[EXERCISE SET]
1. Transcribe the passage from the excerpt on Putin and Syria, starting with "Putin warned that" and going on through "resort of Sochi.".
2. Render this sentence from the excerpt on Putin and Syria into Spanish: "Russian President Vladimir Putin warned on Monday of a protracted civil war in Syria should President Bashar al-Assad be “unconstitutionally” removed from power by rebel fighters."

━━ SELECTED EXTRACT

Russian President Vladimir Putin warned on Monday of a protracted civil war in Syria should President Bashar al-Assad be “unconstitutionally” removed from power by rebel fighters.
“We are afraid that if the country’s current leadership is removed from power unconstitutionally, then the opposition and today’s leadership may simply change places,” Russian news agencies quoted Putin as saying.
“One will become (the new) leadership and the other — the opposition,” Putin was quoted as saying after talks with visiting Italian Prime Minister Mario Monti.
Putin warned that in that case “a civil war will stretch on for who knows how long”.
“We do not want the situation to develop according to the bloody scenario of civil war and continue for no-one knows how many years as it happened in Afghanistan,” Putin was quoted as saying in the Black Sea resort of Sochi.

━━━━
━━ LISTED ENTRIES

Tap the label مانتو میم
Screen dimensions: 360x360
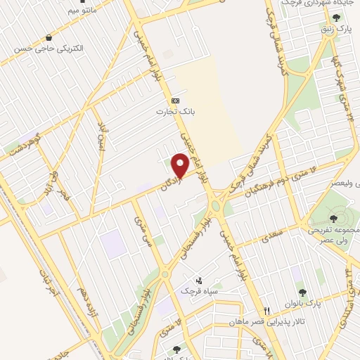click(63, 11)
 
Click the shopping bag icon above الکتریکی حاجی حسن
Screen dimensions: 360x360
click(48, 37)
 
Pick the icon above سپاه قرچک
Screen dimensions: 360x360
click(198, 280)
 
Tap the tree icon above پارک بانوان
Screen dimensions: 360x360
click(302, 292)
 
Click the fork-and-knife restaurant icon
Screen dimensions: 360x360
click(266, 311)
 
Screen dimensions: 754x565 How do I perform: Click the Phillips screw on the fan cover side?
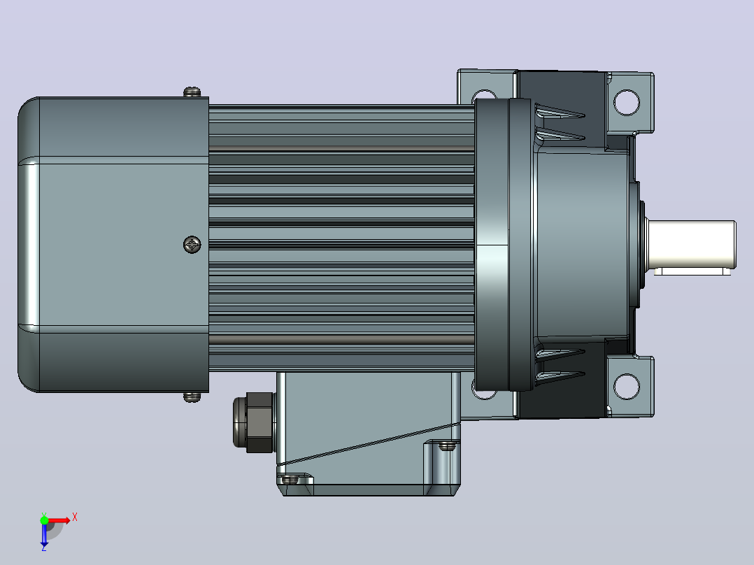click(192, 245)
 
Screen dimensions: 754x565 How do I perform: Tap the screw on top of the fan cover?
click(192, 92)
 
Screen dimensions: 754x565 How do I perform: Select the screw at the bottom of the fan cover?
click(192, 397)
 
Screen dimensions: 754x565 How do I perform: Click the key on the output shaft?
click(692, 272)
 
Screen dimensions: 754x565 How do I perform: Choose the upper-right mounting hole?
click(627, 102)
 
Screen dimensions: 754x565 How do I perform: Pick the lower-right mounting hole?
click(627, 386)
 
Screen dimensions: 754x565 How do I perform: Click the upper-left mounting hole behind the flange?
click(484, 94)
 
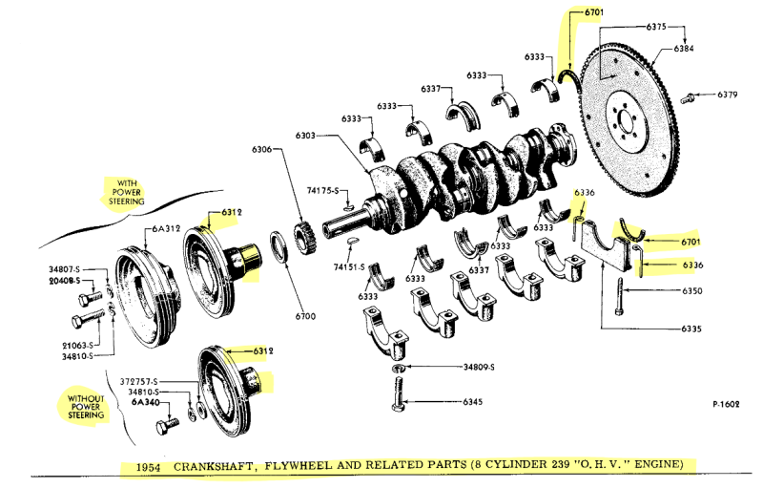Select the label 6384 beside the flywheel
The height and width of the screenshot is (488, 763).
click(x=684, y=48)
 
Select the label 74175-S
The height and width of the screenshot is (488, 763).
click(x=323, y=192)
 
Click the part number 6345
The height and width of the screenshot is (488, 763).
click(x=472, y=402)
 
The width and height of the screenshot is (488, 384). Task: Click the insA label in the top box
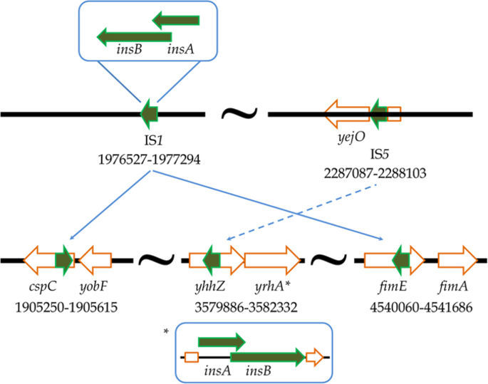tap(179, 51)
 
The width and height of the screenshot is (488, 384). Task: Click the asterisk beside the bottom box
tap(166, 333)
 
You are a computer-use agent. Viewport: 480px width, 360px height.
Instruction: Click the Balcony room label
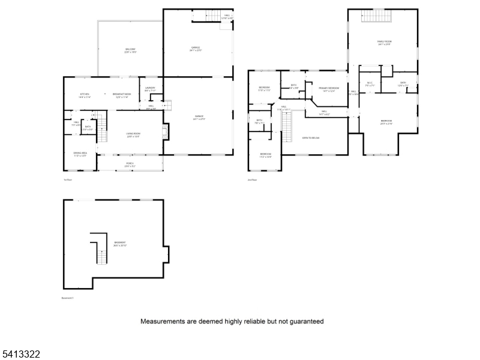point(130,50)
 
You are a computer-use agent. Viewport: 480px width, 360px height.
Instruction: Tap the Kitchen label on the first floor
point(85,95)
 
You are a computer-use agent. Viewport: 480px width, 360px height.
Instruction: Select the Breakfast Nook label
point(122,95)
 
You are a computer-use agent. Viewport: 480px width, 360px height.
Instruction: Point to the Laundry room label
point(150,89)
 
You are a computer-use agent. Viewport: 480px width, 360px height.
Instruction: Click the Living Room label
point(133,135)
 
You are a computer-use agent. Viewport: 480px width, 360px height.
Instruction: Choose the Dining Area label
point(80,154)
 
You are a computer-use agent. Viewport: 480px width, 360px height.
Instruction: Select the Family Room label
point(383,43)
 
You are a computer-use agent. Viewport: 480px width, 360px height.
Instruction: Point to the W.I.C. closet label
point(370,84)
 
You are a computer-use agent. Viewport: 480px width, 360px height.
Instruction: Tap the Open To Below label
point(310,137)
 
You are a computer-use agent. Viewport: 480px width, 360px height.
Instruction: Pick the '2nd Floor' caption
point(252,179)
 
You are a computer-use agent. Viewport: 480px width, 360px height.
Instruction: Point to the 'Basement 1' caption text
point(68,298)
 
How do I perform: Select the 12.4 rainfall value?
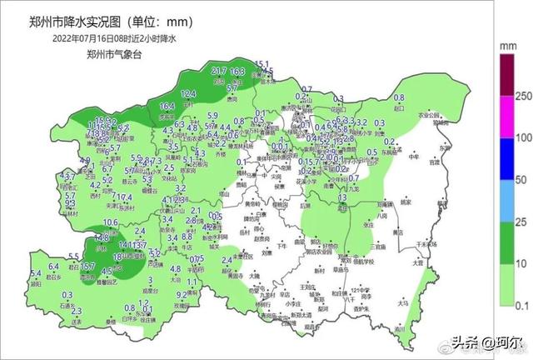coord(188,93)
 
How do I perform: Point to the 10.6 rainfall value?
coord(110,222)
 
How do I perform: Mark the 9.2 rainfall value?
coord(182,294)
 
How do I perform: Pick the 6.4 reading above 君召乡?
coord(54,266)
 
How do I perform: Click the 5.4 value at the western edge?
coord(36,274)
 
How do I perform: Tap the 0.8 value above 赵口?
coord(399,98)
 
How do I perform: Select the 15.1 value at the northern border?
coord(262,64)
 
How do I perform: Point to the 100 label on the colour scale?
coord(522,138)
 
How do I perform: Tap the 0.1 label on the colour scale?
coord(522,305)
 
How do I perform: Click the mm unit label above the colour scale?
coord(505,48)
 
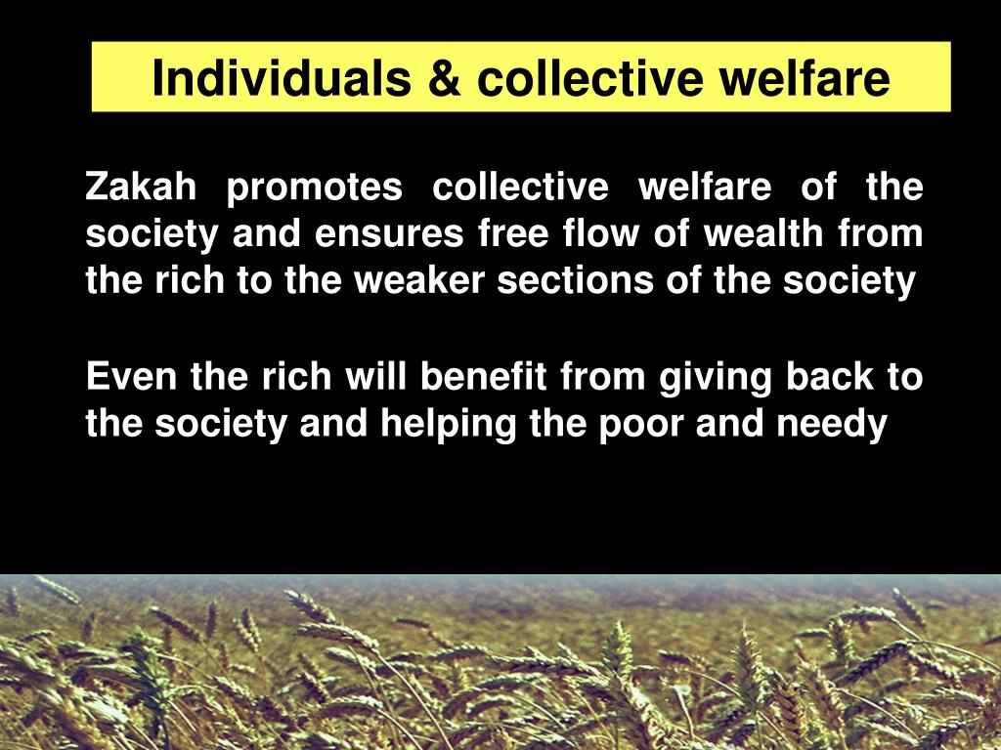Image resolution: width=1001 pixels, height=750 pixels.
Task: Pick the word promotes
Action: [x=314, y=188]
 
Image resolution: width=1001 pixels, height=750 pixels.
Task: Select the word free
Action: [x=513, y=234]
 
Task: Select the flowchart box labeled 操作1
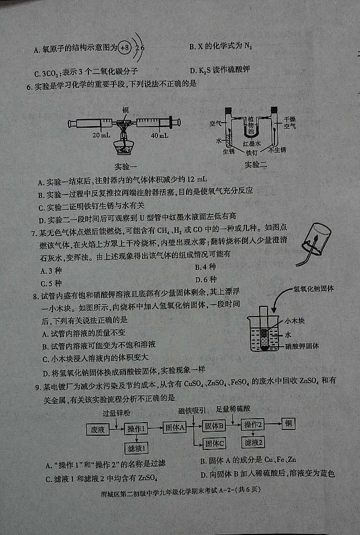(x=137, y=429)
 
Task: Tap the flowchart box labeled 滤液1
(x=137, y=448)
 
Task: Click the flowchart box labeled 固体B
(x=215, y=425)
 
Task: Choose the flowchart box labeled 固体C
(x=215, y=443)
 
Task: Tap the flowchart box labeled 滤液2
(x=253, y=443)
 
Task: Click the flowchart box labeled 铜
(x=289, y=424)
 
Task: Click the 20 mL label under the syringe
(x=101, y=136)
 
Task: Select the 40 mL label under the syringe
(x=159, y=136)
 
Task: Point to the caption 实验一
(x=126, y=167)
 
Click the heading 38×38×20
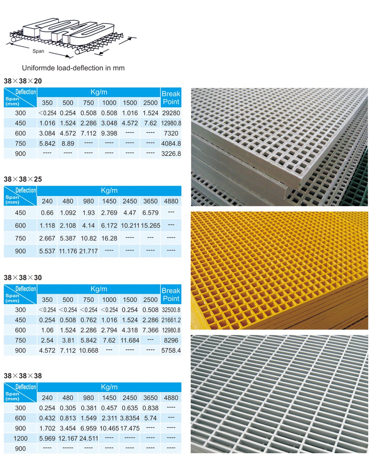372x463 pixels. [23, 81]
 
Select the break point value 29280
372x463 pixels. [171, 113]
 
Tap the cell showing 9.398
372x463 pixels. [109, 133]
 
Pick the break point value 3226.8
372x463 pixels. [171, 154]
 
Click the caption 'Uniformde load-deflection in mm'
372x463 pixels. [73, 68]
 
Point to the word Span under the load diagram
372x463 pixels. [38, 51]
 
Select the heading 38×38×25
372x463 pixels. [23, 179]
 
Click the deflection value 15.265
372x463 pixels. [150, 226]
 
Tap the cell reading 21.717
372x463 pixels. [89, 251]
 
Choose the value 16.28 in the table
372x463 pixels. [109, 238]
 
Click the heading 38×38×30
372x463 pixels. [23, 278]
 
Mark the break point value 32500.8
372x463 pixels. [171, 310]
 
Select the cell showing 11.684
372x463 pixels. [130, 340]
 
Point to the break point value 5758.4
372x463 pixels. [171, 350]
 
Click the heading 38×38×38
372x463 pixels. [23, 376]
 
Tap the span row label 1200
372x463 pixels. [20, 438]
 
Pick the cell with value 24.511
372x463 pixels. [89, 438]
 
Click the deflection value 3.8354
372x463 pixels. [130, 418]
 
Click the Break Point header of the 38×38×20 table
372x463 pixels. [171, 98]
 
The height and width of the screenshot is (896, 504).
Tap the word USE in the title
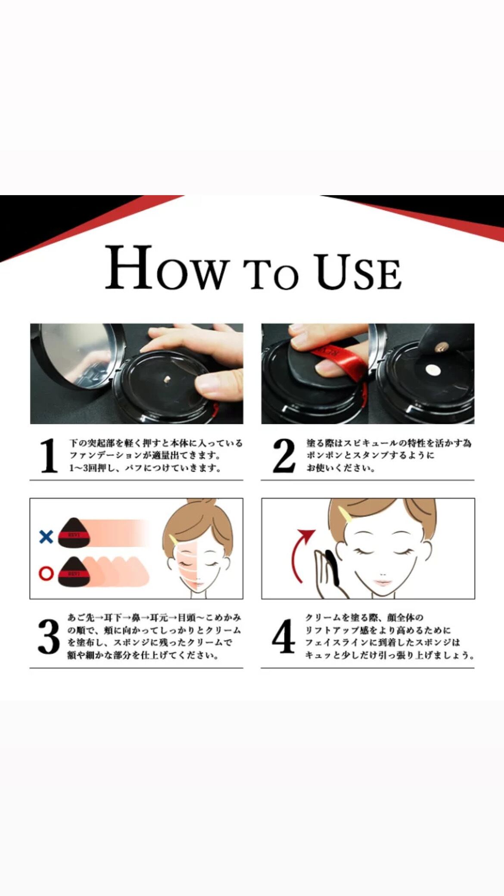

━━━━

[SET OF ANSWERS]
1.
Putin warned that in that case “a civil war will stretch on for who knows how long”.
“We do not want the situation to develop according to the bloody scenario of civil war and continue for no-one knows how many years as it happened in Afghanistan,” Putin was quoted as saying in the Black Sea resort of Sochi.

2. El presidente ruso, Vladimir Putin, advirtió el lunes de una prolongada guerra civil en Siria si el presidente Bashar al Asad fuera destituido del poder de forma “inconstitucional” por los combatientes rebeldes.